Юридической основой, регламентирующей различные правовые аспекты проведения социально-трудовой реабилитации психически больных, служат специальные постановления Правительства. В 1988 г. Президиум Верховного Совета СССР утвердил Положение об условиях и порядке оказания психиатрической помощи, которое предусматривает правовые гарантии от возможных ошибок и злоупотреблений при оказании психиатрической помощи. Основными показаниями для госпитализации психически больных являются: необходимость лечения, которое может быть проведено только в условиях больницы; необходимость установления диагноза, систематическое наблюдение или проведение таких методов исследования, которые невозможно или трудно осуществить вне стен больницы; болезненные проявления, делающие больного опасным для самого себя или окружающих (стремление к самоубийству или агрессивным действиям); беспомощность больного при невозможности обеспечить за ним уход в домашней обстановке; некоторые специальные показания — судебно-психиатрическая, трудовая или военная экспертиза [19].

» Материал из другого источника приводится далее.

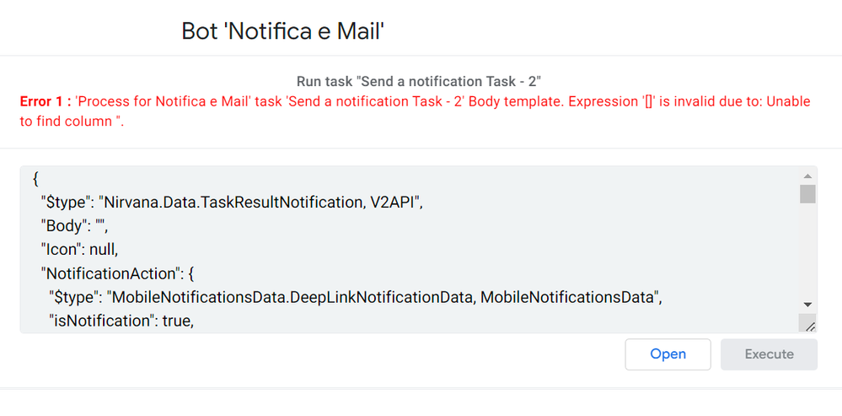Image resolution: width=842 pixels, height=416 pixels.
Task: Click the red "Error 1 :" label
Action: pos(46,101)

Решение гражданских правовых вопросов психически больных рассматривается с учетом их дееспособности и недееспособности. Наличие психической болезни не всегда ведет к изменению правового положения больного; оно зависит от особенностей и степени расстройства психической деятельности. В тех случаях, когда психически больные вследствие болезни или слабоумия не могут оценивать свои действия или руководить ими, они могут быть признаны судом недееспособными. Над ними устанавливается опека, которая утверждается комиссией по опеке и попечительству при районном исполнительном комитете народных депутатов. Действия опекуна в отношении подопечного контролируются Советом по опеке. Все дела больного, признанного недееспособным, ведутся опекуном. Степень тяжести психического нарушения определяет судебно-психиатрическая комиссия. На основании ее решения суд выносит свое определение. При значительном улучшении состояния больного или выздоровлении лица, признанного недееспособным, суд признает его дееспособным, установленная опека отменяется, и гражданин полностью восстанавливается в юридических правах [19].

В новом гражданском законодательстве введено положение об ограниченной дееспособности лиц, злоупотребляющих спиртными напитками и наркотиками. Это относится главным образом к их имущественным сделкам и распоряжениям. По определению суда этим лицам назначается попечитель, и без его согласия они не могут совершать имущественные сделки. После прекращения злоупотребления алкоголем, наркотиками эти лица восстанавливаются судом в своих правах.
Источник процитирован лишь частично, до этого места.